— Given exercise a —
In the meson text, shorten the paragraph beginning "In particle physics, mesons are" into a bulleted list that keeps its main facts.

In particle physics, mesons are hadronic subatomic particles composed of
one quark and one antiquark, bound together by the strong interaction.
Because mesons are composed of sub-particles, they have a physical size,
with a radius roughly one femtometre, which is about 2⁄3 the size of a
proton or neutron. All mesons are unstable, with the longest-lived lasting
for only a few hundredths of a microsecond. Charged mesons decay (sometimes
through intermediate particles) to form electrons and neutrinos. Uncharged
mesons may decay to photons.



Mesons are not produced by radioactive decay, but appear in nature only as
short-lived products of very high-energy interactions in matter, between
particles made of quarks. The reference in this thread states that Mesons
are produced by high magnetic fields out of the vacuum. This reference
reveals a possible nuclear interaction where the nucleus is destabilized by
a strong magnetic field.



In nature, the importance of lighter mesons is that they are the associated
quantum-field particles that transmit the nuclear force, in the same way
that photons are the particles that transmit the electromagnetic force.



In LENR, this means that strong magnetic fields can affect the strong
nuclear force through meson production.

Entries for locating text and elements
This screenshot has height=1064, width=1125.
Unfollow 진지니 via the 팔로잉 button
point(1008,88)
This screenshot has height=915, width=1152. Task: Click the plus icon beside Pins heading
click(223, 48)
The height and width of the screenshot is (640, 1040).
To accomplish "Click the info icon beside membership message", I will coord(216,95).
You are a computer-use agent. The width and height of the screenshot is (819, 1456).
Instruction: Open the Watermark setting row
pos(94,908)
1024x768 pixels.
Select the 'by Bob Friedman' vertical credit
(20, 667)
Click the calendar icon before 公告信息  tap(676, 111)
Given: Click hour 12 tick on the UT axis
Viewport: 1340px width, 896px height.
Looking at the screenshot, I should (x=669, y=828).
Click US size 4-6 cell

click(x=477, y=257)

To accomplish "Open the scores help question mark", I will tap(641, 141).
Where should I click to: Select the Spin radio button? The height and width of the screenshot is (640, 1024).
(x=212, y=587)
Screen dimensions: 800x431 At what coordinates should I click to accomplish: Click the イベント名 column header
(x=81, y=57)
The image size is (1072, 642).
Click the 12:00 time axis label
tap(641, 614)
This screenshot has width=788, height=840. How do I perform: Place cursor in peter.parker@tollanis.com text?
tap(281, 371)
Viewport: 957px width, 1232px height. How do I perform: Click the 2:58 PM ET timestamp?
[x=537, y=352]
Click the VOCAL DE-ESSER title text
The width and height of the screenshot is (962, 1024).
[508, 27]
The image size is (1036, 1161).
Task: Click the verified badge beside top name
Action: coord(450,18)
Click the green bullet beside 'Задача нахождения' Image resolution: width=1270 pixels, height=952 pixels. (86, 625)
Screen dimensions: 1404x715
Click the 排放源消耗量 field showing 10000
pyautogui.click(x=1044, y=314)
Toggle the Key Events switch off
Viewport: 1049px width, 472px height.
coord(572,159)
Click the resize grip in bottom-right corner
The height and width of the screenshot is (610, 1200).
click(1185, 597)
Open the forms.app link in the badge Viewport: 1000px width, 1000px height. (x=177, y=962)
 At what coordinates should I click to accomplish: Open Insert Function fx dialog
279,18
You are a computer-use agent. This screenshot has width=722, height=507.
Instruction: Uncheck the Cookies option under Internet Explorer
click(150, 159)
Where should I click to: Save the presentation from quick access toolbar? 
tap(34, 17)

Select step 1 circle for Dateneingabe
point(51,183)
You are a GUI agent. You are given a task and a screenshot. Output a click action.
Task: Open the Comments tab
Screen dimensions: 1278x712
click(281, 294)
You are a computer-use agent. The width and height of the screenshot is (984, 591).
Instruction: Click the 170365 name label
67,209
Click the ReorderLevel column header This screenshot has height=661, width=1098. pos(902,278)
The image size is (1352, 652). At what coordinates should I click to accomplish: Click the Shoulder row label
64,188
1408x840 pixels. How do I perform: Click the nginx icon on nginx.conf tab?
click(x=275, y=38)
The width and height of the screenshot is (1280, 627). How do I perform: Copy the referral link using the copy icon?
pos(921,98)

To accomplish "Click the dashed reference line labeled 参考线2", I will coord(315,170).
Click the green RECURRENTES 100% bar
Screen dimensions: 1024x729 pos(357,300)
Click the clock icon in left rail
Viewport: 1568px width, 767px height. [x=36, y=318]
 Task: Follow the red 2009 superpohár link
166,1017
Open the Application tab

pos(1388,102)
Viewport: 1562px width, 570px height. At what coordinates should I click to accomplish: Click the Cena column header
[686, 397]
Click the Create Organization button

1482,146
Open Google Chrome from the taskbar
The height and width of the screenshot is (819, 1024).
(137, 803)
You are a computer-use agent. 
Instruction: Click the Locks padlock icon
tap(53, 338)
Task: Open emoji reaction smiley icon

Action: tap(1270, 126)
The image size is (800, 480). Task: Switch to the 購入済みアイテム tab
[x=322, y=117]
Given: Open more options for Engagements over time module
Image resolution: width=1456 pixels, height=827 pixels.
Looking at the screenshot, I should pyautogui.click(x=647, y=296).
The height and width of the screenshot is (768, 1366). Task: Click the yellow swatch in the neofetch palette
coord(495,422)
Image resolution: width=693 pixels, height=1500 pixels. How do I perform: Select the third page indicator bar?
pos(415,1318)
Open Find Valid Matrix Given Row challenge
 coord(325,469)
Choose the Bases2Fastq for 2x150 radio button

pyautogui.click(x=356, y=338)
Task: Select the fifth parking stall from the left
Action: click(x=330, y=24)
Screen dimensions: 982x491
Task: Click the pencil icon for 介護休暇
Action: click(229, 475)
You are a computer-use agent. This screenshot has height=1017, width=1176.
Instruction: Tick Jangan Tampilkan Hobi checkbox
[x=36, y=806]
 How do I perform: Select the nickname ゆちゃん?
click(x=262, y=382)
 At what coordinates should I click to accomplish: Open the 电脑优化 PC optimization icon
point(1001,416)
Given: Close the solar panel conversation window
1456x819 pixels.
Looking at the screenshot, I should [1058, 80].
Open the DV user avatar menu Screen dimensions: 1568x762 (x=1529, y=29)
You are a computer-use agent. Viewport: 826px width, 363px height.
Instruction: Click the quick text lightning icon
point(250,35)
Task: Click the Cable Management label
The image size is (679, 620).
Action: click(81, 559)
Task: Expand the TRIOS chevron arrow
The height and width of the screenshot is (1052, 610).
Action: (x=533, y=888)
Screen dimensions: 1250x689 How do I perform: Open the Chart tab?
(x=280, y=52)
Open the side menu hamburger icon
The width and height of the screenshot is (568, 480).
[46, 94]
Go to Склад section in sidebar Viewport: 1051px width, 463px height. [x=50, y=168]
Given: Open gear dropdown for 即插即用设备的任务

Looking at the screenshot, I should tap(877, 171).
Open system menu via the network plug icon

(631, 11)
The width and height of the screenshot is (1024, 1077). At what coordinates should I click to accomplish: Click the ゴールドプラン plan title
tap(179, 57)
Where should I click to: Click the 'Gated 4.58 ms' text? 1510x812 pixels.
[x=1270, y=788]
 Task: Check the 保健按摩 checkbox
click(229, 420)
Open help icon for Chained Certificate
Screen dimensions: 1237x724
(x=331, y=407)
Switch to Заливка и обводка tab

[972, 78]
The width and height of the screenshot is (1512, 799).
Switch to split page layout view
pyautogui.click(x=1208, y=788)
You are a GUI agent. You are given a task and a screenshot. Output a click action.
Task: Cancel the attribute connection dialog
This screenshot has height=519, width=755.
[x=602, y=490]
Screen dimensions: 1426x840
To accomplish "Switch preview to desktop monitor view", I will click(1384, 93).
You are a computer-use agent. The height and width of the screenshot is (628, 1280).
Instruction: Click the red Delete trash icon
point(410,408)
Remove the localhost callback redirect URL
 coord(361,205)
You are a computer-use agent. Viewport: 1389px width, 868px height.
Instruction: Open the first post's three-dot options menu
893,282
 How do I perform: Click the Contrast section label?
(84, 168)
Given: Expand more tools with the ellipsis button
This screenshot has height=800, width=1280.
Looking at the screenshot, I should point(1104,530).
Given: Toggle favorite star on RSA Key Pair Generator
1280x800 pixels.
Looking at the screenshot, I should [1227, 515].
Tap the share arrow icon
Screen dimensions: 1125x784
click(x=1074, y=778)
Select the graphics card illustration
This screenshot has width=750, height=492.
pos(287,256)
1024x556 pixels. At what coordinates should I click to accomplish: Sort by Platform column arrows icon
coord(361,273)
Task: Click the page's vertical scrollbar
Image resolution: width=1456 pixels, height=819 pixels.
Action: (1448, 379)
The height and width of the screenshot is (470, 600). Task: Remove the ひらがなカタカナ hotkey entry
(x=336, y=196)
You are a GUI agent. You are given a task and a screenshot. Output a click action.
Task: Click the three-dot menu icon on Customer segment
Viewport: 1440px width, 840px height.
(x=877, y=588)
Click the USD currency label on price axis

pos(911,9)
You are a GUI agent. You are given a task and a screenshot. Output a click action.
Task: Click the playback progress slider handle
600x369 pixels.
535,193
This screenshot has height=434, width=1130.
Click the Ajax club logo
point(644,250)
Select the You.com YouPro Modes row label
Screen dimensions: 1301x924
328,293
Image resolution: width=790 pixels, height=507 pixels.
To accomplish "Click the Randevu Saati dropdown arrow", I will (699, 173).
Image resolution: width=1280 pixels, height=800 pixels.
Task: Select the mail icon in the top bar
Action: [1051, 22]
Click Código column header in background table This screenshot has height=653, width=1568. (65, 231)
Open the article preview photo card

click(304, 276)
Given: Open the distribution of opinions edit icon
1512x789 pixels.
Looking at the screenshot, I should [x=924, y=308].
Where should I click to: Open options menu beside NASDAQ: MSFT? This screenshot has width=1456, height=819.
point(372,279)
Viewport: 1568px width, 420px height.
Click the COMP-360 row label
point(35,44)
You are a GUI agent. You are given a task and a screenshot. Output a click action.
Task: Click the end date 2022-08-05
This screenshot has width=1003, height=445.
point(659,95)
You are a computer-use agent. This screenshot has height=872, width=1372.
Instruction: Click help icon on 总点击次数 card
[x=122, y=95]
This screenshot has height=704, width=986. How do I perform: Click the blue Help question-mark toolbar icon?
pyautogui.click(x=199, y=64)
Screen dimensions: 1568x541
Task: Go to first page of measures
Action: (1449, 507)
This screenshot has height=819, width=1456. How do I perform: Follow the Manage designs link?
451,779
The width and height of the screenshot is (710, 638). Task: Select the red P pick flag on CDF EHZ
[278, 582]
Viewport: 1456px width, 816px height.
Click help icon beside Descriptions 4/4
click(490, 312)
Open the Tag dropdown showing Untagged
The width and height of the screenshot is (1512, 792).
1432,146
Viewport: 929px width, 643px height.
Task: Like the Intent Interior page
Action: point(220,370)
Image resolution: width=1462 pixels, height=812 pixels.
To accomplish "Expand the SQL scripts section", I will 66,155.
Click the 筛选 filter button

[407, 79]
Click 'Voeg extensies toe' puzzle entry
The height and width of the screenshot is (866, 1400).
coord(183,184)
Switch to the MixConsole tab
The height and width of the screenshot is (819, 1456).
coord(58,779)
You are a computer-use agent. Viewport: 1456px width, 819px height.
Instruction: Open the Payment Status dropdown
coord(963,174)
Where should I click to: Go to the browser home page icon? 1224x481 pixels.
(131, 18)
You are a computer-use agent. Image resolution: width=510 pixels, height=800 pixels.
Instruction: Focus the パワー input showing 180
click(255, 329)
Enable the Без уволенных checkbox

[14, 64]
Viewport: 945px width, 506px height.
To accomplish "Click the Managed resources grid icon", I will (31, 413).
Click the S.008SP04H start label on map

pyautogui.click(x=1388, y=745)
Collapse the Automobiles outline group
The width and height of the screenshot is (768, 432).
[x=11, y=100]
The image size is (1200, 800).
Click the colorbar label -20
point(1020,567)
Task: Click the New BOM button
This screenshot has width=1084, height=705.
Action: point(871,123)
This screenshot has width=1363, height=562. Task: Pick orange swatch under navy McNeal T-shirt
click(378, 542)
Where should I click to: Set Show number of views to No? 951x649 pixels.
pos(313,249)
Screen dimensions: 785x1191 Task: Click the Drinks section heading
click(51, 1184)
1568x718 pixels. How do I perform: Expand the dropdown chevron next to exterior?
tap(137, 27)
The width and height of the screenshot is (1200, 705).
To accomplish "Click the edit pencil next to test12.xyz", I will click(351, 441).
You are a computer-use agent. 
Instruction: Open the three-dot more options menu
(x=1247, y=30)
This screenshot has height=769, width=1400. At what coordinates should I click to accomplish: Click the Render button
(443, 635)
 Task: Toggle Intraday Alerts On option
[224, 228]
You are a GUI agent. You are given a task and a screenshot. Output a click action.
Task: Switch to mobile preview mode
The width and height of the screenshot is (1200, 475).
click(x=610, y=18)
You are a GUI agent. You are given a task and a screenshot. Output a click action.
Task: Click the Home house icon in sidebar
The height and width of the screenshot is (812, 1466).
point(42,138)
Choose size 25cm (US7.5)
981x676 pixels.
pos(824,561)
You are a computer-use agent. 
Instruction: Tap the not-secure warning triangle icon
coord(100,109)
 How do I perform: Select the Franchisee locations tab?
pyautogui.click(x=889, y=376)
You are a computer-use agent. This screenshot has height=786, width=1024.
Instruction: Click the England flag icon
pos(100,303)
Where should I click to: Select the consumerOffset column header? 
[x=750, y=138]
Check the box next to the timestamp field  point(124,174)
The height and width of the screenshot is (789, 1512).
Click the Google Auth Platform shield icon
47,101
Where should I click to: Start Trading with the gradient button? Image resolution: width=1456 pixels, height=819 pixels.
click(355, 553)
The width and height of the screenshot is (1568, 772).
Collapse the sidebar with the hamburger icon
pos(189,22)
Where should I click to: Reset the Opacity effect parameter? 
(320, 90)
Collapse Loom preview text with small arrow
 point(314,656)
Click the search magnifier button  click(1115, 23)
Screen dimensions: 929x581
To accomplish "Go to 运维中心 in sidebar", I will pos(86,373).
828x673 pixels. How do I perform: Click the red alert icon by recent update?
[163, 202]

— Given exercise b —
Lay out the listing lines as a Markdown table with columns "No." and "Entry," starting with the line that contains "will tap(641, 141)." and going on through the line that contains "(x=81, y=57)".

— Exercise answer a —
- Mesons are hadronic subatomic particles made of one quark and one antiquark, held together by the strong interaction.
- Because they are built from smaller particles, they have a physical size: a radius of about one femtometre, roughly 2⁄3 the size of a proton or neutron.
- All mesons are unstable; the longest-lived last only a few hundredths of a microsecond.
- Charged mesons decay, sometimes through intermediate particles, into electrons and neutrinos.
- Uncharged mesons may decay into photons.

— Exercise answer b —
| No. | Entry |
|---|---|
| 1 | To accomplish "Open the scores help question mark", I will tap(641, 141). |
| 2 | Where should I click to: Select the Spin radio button? The height and width of the screenshot is (640, 1024). |
| 3 | (x=212, y=587) |
| 4 | Screen dimensions: 800x431 At what coordinates should I click to accomplish: Click the イベント名 column header |
| 5 | (x=81, y=57) |